3.   NET EARNINGS PER COMMON SHARE

     Net earnings per common share is determined by dividing the weighted
average number of common shares outstanding during the period into net
earnings.   

4.   CONTINGENCIES

     See Part II, Item 1., "Legal Proceedings".

5.   RECLASSIFICATIONS

     Certain prior year amounts have been reclassified to conform with the
current year presentation.




                                       6
<PAGE>   9


          ITEM 2.   MANAGEMENT'S DISCUSSION AND ANALYSIS OF FINANCIAL
                     CONDITION AND RESULTS OF OPERATIONS


                 THREE MONTHS ENDED MARCH 31, 1997 COMPARED TO
                     THE THREE MONTHS ENDED MARCH 31, 1996

RESULTS OF OPERATIONS

     COAL OPERATIONS

     Coal sales totaled $152.2 million in the first quarter of 1997, a decrease
of 12% compared to the first quarter of 1996.  This decline was largely due to
the 1996 closings of two high-sulfur coal mines in Illinois, Old Ben Mine #24
and Old Ben Mine #26; the October 1996 closing of Old Ben Mine #20 in West
Virginia; and the December 1996 expiration of Triton Coal Company's
above-market coal supply contract with Western Farmers Electric Cooperative.

     Operating earnings from coal operations increased 21% to $24.0 million in
the first quarter of 1997. This increase reflected productivity improvements,
cost containment, and revised estimates of mine closing obligations.  These 
factors were partially offset by reduced operating earnings related to the 
decline in coal sales described above.

                                            Quarter Ended March 31,
                                           --------------------------
                                            1997               1996
                                           -------            -------
                                                  (In millions)
                
     Coal sales                             $152.2             $172.9
     Cost of coal sales                      128.2              153.0
                                            ------             ------
       Operating earnings                   $ 24.0             $ 19.9
                                            ======             ======
                
     Tons sold                                 8.5                9.0



     OTHER OPERATIONS

     Other revenues for the first three months of 1997 and 1996 were largely
derived from electricity and natural gas trading, terminalling, royalties and
rents from land and mineral interests, and sales of surplus properties.
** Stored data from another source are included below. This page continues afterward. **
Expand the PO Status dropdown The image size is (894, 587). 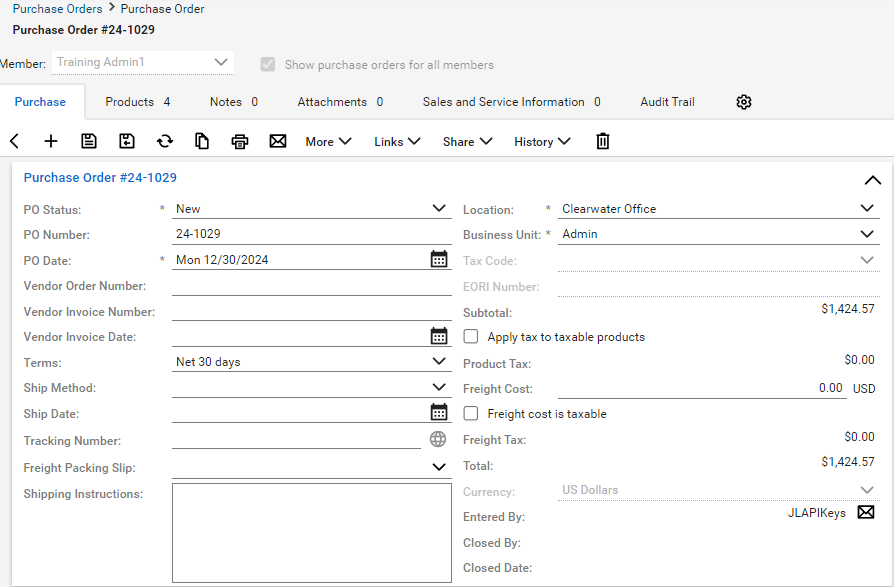[439, 209]
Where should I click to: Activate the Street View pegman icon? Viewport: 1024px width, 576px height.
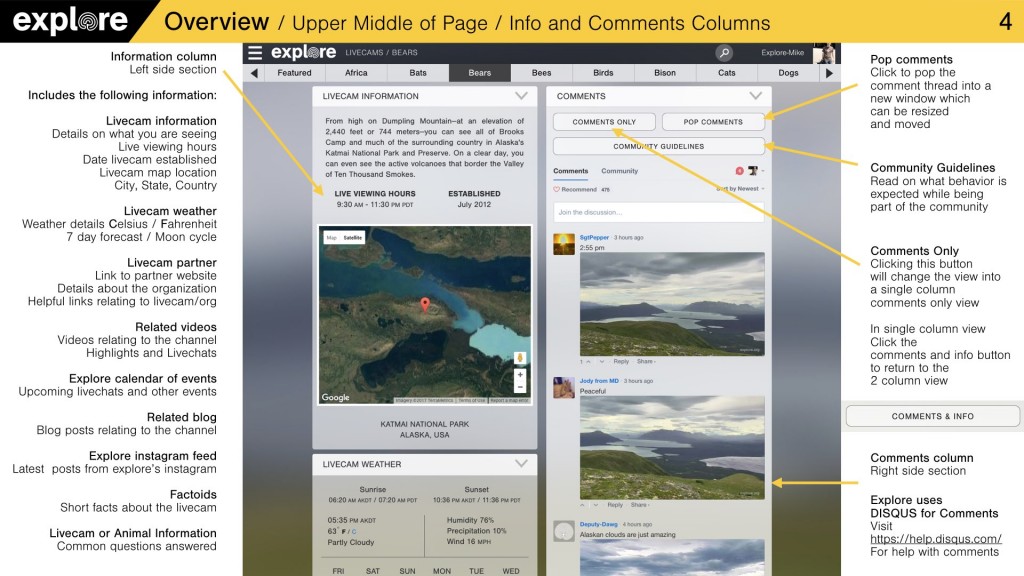point(520,358)
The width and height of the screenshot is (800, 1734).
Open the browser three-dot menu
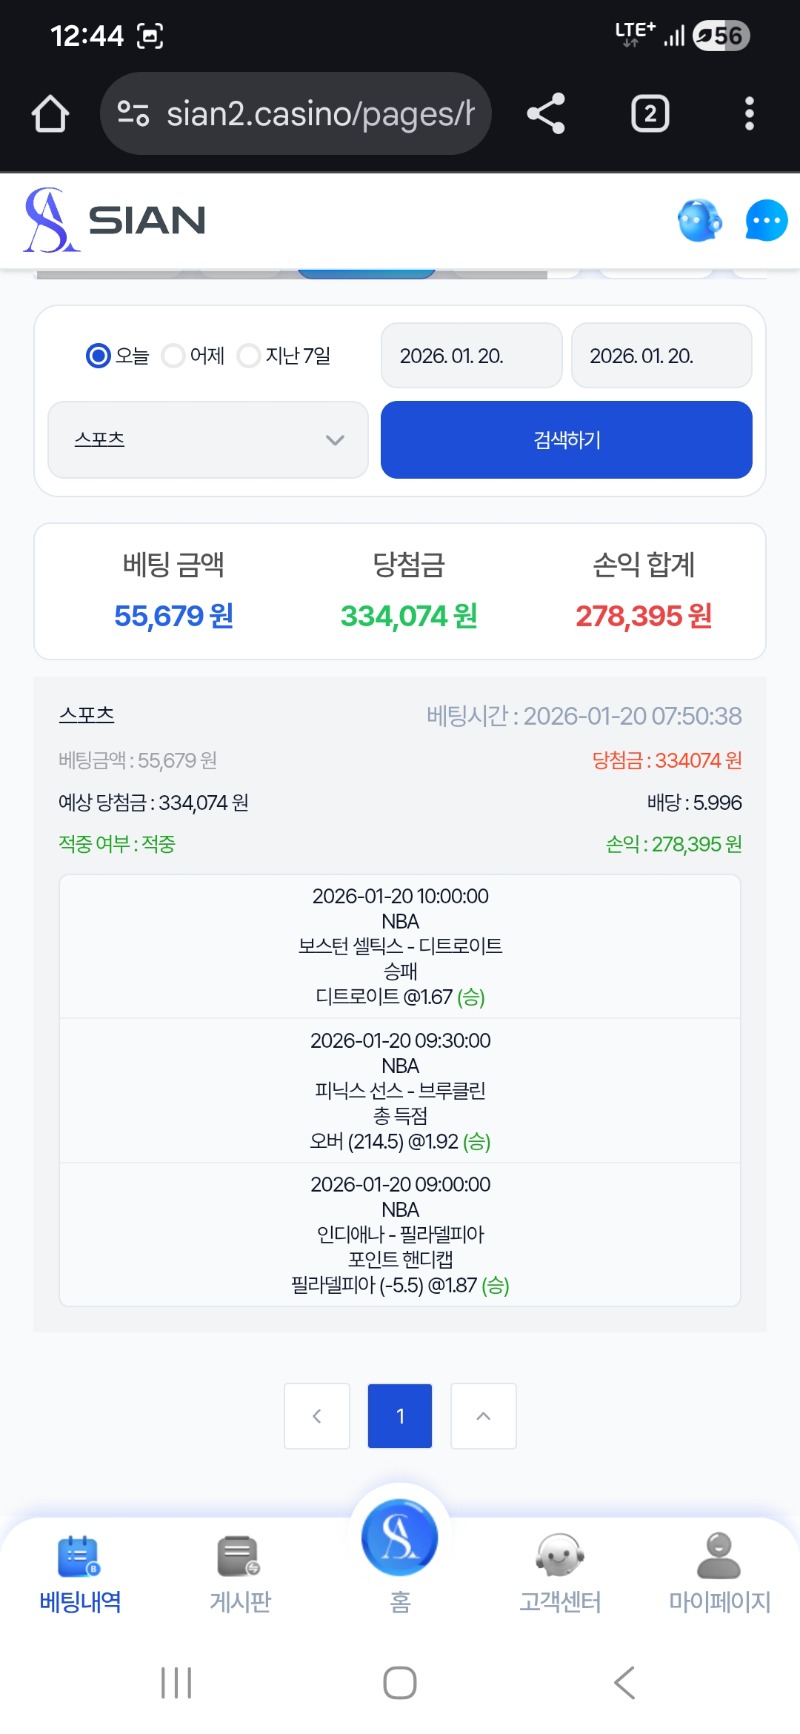pos(749,114)
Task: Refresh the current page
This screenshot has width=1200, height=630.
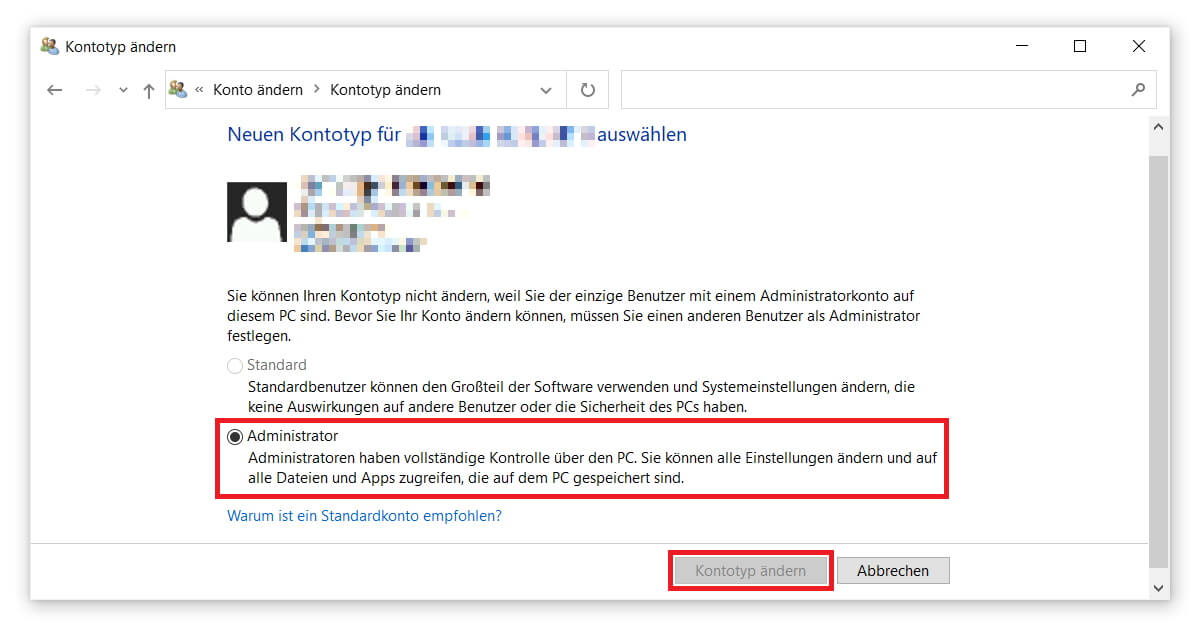Action: [588, 89]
The
increase in other revenues and other costs and expenses in the first three
months of 1997 compared to the same period in 1996 primarily reflected the
commencement of trading activities at EnerZ Corporation, the Company's new
energy trading and marketing subsidiary.


                                            Quarter Ended March 31,
                                           --------------------------
                                            1997               1996
                                           -------            -------
                                                  (In millions)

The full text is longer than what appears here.